══ Excerpt ══

Republicans fully control redistricting in 15 states, including the battlegrounds of Florida, Michigan, North Carolina, Ohio, Pennsylvania, Minnesota, and Wisconsin. They control the mapmaking for 193 House districts, compared to 44 for the Democrats.
The implications are significant for 2012. Take North Carolina, for example. It was a rare bright spot for House Democrats, who hung on to three of four contested seats despite the wipeout against the party in the South. Democrats still hold a 7-6 majority in the congressional delegation, thanks to a gerrymandered map drawn by state Democrats for generations.
That’s likely to change with Republicans winning control of the legislature for the first time in history. Reps. Mike McIntyre and Larry Kissell could easily find their careers in peril, if the new lines exclude African-American constituencies from their districts that have been crucial to their political successes.
Republicans have the ability to expand their congressional majorities in other battleground states. In Pennsylvania, unfettered control of redistricting will allow the GOP to draw a Democrat out of office. In Ohio, which will likely lose two House seats, Republicans will be able to better protect its five incoming freshmen, and probably will be able to force two Democrats (from the Cleveland area) to square off against each other.

═══
══ Data supplied ══

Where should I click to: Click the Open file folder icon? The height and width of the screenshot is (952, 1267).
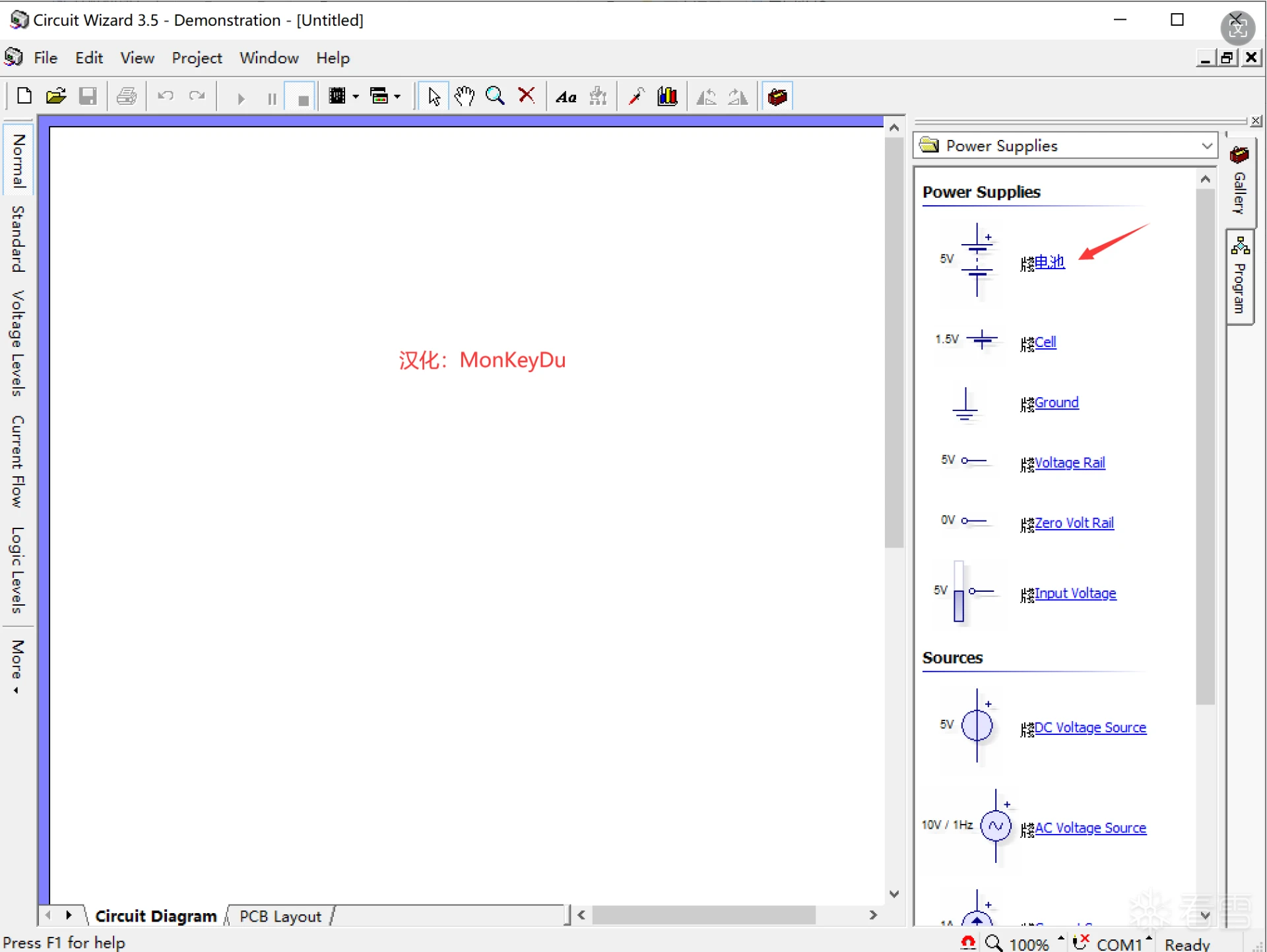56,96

═══
══ Data supplied ══

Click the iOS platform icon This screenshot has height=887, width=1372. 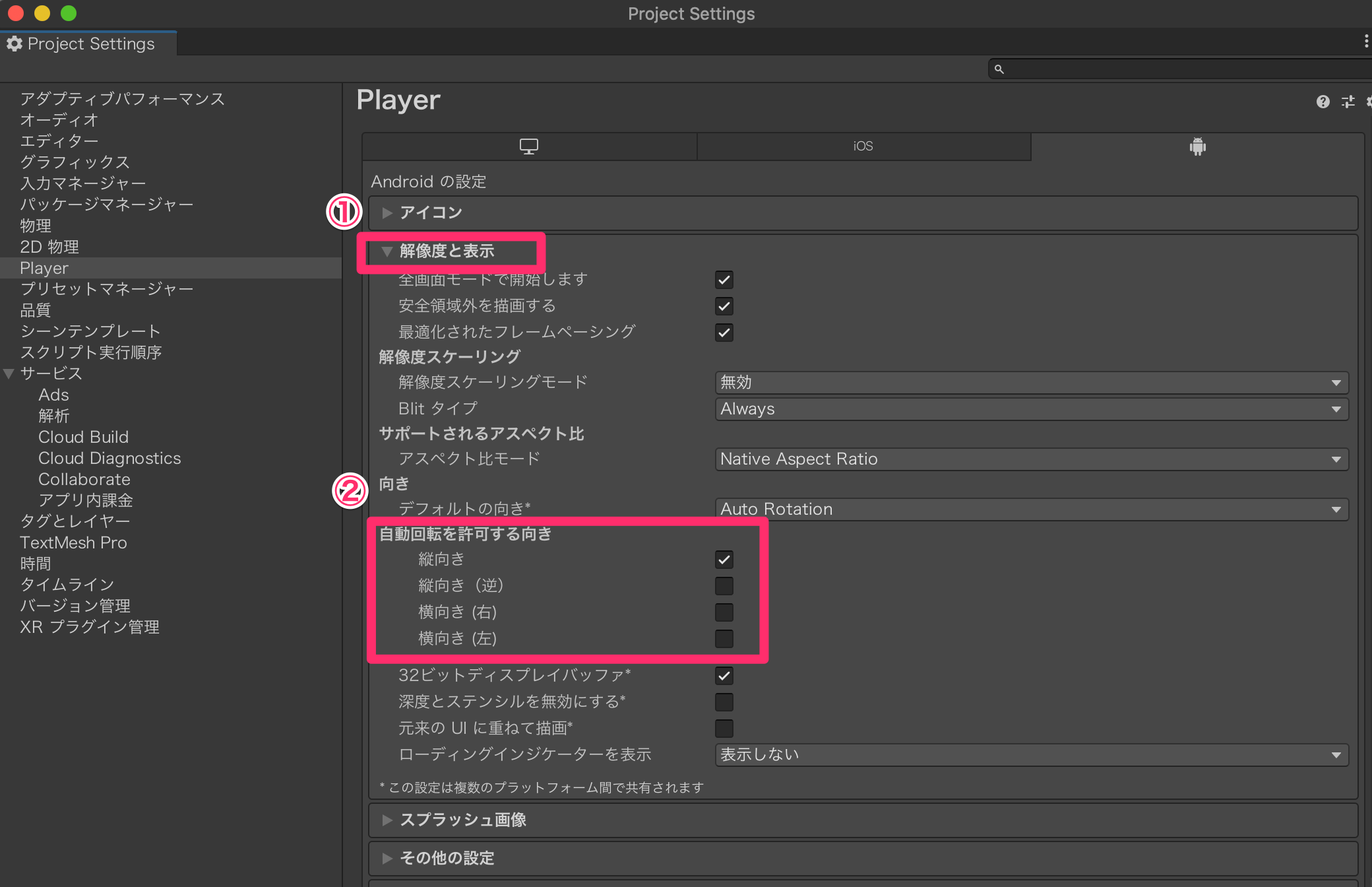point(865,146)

═══

(Given instruction 1) List every battleground state that the redistricting excerpt names among those where Republicans fully control redistricting.
(Given instruction 2)
Answer from the redistricting excerpt:
(a) For how many House districts do Republicans control the mapmaking?
(b) What majority do Democrats hold in North Carolina's congressional delegation?
(c) How many House seats is Ohio likely to lose?
The material that comes after the redistricting excerpt has no connection to it.

(Expected answer 1) Florida, Michigan, North Carolina, Ohio, Pennsylvania, Minnesota, Wisconsin

(Expected answer 2)
(a) 193
(b) A 7-6 majority
(c) Two